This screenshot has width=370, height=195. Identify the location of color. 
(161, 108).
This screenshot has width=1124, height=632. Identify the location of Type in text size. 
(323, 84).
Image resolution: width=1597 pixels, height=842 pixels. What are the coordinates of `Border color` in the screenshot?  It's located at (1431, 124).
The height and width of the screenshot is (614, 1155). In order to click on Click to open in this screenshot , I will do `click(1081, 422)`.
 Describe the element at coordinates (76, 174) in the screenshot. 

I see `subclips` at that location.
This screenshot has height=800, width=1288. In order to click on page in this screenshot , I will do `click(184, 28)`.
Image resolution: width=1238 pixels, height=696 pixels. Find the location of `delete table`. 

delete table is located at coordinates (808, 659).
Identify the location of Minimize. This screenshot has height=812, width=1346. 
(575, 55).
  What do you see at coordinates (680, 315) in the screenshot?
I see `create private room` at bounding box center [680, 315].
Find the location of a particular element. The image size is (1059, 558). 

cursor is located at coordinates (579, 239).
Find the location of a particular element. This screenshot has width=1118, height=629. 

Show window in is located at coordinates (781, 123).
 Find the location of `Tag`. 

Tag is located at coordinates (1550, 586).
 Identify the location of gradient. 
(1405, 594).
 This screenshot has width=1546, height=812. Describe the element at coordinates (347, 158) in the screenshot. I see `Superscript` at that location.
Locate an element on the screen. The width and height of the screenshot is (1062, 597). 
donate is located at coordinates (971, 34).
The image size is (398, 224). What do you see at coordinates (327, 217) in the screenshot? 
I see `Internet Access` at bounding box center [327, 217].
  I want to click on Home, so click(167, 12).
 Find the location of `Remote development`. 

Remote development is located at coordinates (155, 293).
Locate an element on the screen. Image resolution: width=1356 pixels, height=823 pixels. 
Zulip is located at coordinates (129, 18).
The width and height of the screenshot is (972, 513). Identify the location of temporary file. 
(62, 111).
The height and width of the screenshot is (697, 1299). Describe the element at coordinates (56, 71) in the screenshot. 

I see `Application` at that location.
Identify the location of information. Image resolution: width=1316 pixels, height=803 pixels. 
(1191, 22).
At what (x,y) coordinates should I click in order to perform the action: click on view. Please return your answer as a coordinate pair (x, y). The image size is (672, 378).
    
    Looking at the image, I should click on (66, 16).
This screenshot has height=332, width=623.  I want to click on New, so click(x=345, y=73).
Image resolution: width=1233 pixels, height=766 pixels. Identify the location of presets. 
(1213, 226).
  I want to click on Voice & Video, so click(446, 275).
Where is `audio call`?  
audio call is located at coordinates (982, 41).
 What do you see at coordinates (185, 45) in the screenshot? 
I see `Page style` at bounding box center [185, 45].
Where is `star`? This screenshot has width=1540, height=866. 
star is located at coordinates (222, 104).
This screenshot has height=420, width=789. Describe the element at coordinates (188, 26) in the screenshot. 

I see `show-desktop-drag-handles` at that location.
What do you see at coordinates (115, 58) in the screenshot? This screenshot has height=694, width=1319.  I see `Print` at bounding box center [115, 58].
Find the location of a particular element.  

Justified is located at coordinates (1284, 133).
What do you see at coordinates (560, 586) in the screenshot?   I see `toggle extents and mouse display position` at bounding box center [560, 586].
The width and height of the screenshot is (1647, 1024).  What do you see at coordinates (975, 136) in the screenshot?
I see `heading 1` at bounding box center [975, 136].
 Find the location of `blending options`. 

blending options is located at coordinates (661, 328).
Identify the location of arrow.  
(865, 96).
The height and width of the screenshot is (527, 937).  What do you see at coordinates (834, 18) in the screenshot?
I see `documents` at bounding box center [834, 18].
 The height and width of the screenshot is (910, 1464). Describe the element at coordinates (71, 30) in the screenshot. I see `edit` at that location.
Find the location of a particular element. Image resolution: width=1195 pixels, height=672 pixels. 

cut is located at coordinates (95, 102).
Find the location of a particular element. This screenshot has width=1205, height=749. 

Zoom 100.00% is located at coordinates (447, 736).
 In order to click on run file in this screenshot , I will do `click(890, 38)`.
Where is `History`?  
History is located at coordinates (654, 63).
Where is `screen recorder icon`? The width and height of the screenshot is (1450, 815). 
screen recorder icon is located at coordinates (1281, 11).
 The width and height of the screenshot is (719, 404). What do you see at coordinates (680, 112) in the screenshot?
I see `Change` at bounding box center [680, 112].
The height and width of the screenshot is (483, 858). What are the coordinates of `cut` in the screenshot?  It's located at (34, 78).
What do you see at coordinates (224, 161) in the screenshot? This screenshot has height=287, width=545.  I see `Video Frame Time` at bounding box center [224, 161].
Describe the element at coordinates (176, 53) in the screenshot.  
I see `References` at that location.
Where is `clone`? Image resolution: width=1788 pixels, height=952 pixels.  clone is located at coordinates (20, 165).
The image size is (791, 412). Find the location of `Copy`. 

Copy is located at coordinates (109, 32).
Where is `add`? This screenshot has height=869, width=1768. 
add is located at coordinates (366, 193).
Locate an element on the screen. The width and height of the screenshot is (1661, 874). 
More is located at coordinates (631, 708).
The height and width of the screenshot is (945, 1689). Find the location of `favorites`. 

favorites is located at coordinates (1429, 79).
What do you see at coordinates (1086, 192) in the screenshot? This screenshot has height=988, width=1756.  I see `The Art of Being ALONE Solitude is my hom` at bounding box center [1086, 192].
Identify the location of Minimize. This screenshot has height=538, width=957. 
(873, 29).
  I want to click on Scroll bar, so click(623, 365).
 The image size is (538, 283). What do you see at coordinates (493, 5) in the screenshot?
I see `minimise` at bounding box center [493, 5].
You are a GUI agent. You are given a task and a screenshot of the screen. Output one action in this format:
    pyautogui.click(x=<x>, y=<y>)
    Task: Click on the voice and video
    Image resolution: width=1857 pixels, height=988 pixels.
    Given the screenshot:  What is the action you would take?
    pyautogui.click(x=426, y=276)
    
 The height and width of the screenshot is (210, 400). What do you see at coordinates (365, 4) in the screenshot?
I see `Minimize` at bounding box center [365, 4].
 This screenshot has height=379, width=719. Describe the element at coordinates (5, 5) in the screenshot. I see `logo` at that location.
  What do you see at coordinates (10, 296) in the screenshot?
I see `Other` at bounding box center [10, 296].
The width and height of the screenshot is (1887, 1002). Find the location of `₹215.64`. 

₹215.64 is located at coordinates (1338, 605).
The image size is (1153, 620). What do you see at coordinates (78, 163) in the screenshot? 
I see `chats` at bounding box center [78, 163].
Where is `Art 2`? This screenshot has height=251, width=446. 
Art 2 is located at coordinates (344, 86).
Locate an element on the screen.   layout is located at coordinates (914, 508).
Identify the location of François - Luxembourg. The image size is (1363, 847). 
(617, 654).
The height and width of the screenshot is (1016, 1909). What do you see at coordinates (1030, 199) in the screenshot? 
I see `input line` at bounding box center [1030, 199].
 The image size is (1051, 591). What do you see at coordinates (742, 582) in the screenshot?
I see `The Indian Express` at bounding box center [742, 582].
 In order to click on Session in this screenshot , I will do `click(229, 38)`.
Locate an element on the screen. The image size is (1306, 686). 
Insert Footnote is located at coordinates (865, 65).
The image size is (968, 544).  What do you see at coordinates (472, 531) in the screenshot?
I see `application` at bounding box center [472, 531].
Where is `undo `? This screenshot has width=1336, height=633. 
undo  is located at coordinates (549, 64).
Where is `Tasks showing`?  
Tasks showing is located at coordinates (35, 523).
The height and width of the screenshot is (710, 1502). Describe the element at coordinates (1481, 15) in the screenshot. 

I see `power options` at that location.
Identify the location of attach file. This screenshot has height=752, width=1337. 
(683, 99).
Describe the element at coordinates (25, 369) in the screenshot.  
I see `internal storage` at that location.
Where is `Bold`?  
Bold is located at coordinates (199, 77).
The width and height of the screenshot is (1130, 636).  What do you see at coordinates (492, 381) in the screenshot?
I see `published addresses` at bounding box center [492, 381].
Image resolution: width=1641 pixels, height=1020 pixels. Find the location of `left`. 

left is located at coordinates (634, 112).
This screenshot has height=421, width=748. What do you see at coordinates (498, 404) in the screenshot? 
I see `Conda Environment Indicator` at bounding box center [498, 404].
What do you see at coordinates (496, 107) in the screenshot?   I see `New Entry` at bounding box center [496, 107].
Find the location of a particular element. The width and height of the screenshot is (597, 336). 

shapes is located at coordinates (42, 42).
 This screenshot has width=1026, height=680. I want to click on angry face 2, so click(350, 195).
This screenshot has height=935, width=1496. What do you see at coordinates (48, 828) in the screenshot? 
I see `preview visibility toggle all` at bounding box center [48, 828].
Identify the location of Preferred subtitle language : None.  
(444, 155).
########
◆ TASK ◆
Switch "location" to "position" in the lines running from the one with "Find the location of a particular element. The width" through the last line, and write out only those lines with nothing else altered.

◆ EXERCISE ANSWER ◆
Find the position of a particular element. The width and height of the screenshot is (597, 336). 

shapes is located at coordinates (42, 42).
 This screenshot has width=1026, height=680. I want to click on angry face 2, so click(350, 195).
This screenshot has height=935, width=1496. What do you see at coordinates (48, 828) in the screenshot? 
I see `preview visibility toggle all` at bounding box center [48, 828].
Identify the position of Preferred subtitle language : None.  
(444, 155).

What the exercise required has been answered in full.